I woke up with my cell phone ringing hard just right beside my ear at 7:50 this morning. It was a friend from L.A. who I really don't know personally  but has been in constant communication with me since January (okay, that guy is another story), anyway, his phone call woke me up in time cos I was having this really deep sleep and I doubt that I'll wake up in time for my appointment with my sister earlier this morning. So about 8:30 I got out of bed and ate 2 slices of bread, freshened up, got dressed and went out to go to my sister's office by 10. I had to wait for her for a couple of minutes since she was in a meeting.
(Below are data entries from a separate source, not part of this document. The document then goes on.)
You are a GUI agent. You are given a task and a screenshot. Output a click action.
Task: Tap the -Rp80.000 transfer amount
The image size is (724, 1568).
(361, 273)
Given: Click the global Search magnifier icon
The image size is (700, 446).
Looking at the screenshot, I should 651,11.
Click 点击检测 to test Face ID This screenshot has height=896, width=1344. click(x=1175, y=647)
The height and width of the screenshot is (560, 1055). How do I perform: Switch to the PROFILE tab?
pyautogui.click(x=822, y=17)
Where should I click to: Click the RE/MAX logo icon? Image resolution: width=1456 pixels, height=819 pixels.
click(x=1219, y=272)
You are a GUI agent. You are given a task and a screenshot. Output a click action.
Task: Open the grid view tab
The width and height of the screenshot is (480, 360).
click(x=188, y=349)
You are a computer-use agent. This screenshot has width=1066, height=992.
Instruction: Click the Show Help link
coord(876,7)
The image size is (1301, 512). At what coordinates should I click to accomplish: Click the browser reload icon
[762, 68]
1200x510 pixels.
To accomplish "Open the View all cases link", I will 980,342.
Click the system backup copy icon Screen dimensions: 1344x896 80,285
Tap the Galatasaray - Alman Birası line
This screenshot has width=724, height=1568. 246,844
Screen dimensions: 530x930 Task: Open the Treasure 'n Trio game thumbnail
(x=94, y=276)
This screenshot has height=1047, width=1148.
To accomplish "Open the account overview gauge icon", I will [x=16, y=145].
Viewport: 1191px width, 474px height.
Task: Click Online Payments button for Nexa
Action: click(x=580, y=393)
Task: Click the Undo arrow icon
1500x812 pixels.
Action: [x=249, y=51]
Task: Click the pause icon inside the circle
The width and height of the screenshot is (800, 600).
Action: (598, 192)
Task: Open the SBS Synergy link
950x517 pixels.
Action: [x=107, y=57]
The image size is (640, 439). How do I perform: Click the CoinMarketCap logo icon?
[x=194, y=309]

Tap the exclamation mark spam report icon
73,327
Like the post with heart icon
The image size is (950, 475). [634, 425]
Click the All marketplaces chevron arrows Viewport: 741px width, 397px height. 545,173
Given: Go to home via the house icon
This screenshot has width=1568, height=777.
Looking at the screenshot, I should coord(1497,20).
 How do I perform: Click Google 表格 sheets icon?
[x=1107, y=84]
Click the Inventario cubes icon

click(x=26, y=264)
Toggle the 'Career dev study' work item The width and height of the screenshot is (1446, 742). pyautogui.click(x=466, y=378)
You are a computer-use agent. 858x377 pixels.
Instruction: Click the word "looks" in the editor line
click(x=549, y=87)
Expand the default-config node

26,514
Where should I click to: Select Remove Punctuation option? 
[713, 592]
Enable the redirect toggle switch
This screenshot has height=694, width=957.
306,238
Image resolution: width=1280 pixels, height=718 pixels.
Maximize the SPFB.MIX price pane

When she finally arrived, we talked inside her office. What did we talk about? Me being jobless---still. And then my sister said she'll talk to someone in the Personnel's Office and have this special person write me a recommendation letter for two hotels. I am not proud to be pulling strings here but with times like these, I have to swallow my pride. I have been keeping my head high for a year and always saying "NO" to my Mom and sister's offer to have this special person write a recommendation letter for me and I still have no job. I need to grab this opportunity. I finally said "OKAY" today and I will be back tomorrow to hand out my CVs. I just finished typing a Cover Letter for the first hotel and my brain's too fried to be typing another one. What's difficult is that I am applying for two different positions. Both are within my interest though so no worries.

That's why I'm saying hopefully, by June just in time for my birthday I will be getting my first paycheck. Whenever I think of me starting to work, I get too overwhelmed and sad and I just want to curl up on my bed and cry. Seriously. But I won't be doing that right now. Maybe when I hear from them that's when I'll start feeling all fuzzy.

Wish me luck! Lots and lots of it! This is my last chance! (not literally but y'all know what I mean)

Saturday, April 18, 2009

TRUE BLOOD.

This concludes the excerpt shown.